◆ **GIVEN DATA**:
· · · · · · ·
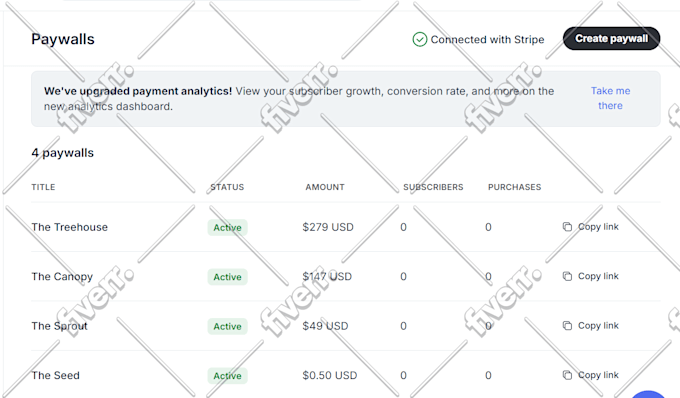The width and height of the screenshot is (680, 398).
Task: Open The Seed paywall title
Action: tap(56, 375)
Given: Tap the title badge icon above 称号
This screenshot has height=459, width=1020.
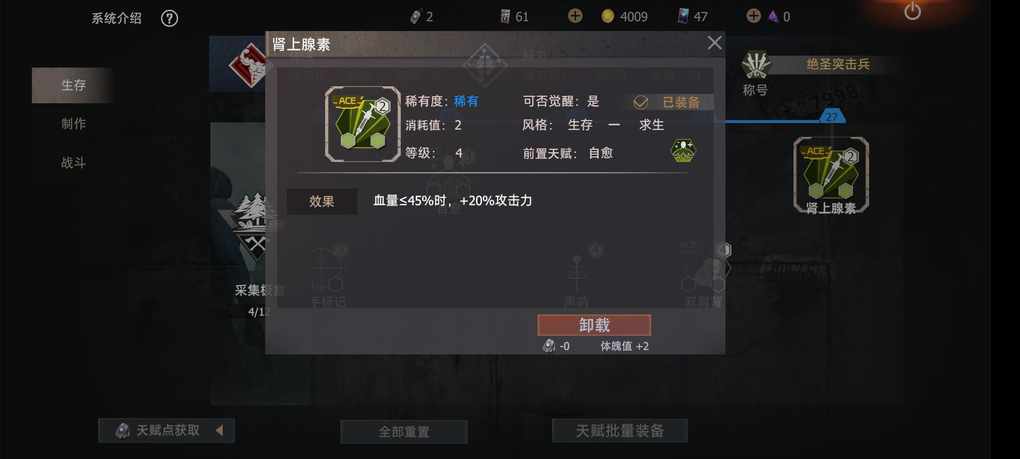Looking at the screenshot, I should [x=756, y=65].
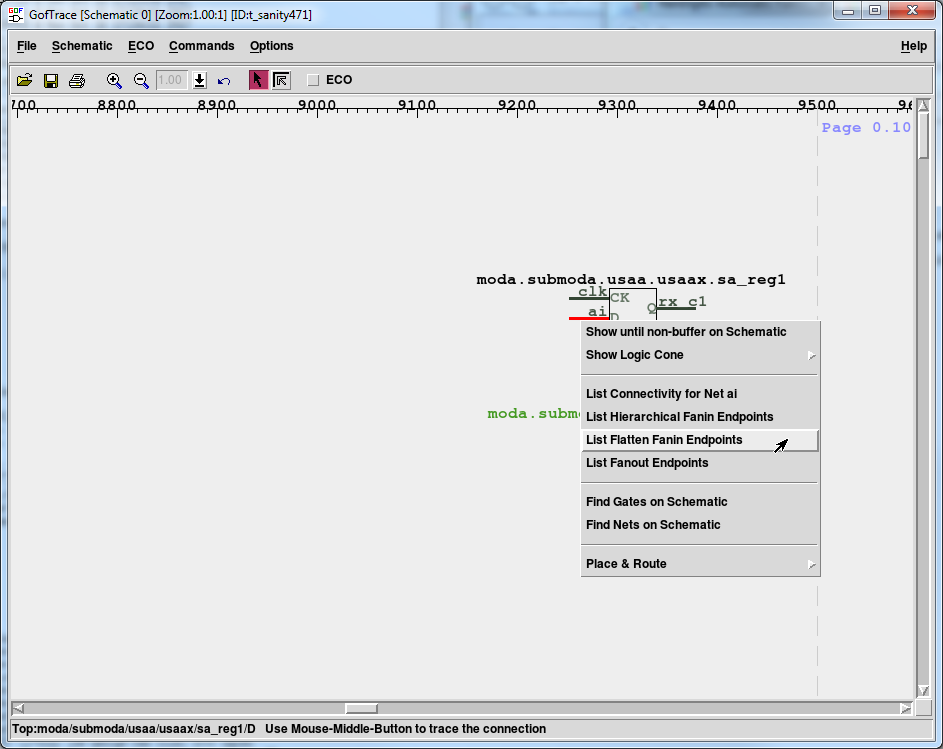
· · · · · · ·
◆ **REQUIRED ACTION**: Write each line exactly as it appears, from the line that holds "Given: Tap the title badge icon above 称号" through the closing line of the data above, and leave every picture out.

◆ **ANSWER SECTION**:
Given: Tap the title badge icon above 称号
This screenshot has height=459, width=1020.
Looking at the screenshot, I should [x=756, y=65].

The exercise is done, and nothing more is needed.